[Start of section]
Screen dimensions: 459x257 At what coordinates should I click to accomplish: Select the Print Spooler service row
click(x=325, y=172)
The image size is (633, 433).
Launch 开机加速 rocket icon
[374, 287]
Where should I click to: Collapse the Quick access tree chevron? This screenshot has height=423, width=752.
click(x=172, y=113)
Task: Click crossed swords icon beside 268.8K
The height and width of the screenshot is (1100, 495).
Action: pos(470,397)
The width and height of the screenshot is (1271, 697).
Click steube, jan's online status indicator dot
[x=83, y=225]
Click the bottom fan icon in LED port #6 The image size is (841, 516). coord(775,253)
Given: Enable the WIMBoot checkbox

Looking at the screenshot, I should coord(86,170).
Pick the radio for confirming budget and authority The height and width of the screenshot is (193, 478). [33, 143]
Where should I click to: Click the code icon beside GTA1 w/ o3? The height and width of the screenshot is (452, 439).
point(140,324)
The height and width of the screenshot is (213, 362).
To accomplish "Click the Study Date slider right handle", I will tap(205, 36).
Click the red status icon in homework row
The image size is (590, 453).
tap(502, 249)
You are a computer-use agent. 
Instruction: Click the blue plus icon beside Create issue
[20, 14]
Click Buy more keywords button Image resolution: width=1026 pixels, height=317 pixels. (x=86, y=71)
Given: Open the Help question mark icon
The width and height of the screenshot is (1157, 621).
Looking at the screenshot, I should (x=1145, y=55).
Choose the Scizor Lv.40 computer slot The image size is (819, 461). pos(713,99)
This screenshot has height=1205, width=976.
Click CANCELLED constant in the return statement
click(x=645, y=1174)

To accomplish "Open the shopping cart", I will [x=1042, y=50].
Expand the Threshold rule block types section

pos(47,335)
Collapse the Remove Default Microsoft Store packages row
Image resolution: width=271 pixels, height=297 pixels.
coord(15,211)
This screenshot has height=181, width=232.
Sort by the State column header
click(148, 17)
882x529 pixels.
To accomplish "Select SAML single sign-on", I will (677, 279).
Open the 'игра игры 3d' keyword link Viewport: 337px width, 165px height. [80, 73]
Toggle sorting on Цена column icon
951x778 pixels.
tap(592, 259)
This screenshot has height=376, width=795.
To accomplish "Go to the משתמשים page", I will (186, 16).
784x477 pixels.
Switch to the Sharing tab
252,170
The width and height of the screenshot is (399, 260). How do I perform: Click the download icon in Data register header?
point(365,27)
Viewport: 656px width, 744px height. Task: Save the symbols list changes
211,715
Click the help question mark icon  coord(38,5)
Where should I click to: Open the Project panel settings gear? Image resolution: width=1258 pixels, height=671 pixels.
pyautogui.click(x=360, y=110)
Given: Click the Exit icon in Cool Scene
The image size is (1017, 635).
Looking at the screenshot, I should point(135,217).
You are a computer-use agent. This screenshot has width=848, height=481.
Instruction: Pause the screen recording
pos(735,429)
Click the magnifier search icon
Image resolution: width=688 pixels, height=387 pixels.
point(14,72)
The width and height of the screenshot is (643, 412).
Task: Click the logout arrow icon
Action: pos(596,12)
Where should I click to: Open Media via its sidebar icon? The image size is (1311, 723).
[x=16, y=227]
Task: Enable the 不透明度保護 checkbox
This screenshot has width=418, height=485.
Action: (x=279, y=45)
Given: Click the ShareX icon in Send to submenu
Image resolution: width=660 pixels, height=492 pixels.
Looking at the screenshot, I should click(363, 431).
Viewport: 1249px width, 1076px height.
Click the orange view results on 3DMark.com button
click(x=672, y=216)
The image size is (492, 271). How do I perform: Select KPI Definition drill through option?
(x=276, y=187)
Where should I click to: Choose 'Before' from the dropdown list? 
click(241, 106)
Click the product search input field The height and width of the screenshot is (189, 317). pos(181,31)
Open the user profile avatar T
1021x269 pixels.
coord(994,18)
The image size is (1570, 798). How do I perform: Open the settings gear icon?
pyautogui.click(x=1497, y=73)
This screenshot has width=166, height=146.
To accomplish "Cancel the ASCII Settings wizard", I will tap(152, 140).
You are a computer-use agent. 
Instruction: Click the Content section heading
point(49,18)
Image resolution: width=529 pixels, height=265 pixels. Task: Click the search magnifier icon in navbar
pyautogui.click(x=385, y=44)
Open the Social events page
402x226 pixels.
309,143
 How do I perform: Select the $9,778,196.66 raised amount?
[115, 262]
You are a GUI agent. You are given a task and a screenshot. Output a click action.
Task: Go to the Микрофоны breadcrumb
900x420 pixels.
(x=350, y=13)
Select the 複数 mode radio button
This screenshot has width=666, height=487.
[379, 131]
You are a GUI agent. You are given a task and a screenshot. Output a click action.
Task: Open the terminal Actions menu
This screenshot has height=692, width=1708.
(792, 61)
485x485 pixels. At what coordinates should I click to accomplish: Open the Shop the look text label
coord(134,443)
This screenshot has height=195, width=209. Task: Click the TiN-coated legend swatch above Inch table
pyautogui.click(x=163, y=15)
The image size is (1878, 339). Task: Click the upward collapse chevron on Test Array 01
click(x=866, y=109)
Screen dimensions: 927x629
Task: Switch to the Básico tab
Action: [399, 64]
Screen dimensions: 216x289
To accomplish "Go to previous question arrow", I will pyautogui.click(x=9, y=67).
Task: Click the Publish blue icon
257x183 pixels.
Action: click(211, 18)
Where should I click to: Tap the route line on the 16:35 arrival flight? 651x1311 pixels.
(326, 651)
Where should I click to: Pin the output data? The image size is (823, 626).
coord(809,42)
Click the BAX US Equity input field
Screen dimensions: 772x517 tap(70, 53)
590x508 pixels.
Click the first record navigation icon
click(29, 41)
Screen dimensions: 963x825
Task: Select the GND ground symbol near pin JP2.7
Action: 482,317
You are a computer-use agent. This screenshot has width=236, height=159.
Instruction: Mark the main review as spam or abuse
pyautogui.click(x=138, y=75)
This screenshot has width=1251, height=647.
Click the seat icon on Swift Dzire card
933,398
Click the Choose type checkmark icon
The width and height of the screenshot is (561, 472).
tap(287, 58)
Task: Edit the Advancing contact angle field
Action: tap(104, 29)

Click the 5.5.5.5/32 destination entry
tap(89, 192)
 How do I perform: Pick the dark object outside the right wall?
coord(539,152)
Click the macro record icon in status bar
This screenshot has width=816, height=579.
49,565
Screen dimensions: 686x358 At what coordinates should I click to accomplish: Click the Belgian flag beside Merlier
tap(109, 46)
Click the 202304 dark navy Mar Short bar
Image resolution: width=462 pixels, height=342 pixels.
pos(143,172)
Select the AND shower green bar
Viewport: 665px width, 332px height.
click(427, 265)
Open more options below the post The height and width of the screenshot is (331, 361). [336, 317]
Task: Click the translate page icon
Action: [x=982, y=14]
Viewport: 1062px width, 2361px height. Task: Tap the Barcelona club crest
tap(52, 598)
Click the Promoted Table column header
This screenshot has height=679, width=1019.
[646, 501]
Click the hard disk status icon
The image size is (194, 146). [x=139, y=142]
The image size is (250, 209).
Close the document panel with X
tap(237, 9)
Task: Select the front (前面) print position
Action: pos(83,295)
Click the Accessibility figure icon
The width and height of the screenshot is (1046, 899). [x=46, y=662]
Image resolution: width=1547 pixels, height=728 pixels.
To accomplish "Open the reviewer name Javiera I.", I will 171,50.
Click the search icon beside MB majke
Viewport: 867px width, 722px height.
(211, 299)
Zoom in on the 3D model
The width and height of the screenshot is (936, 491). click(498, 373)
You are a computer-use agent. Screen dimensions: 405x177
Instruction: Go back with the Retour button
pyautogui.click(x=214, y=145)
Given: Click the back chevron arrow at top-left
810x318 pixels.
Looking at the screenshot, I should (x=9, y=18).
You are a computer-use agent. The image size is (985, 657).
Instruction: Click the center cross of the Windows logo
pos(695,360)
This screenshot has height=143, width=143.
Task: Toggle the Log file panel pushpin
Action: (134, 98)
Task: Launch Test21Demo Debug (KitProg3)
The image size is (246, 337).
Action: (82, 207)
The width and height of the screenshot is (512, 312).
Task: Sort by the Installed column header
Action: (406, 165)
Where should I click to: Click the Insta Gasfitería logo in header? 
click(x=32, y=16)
[End of section]
■ **Brief**: From the line that has "Instruction: Click the center" through the line that has "Task: Launch Test21Demo Debug (KitProg3)", copy every line exactly as it appears above, and leave out all others.

■ **Written solution**:
Instruction: Click the center cross of the Windows logo
pos(695,360)
This screenshot has height=143, width=143.
Task: Toggle the Log file panel pushpin
Action: (134, 98)
Task: Launch Test21Demo Debug (KitProg3)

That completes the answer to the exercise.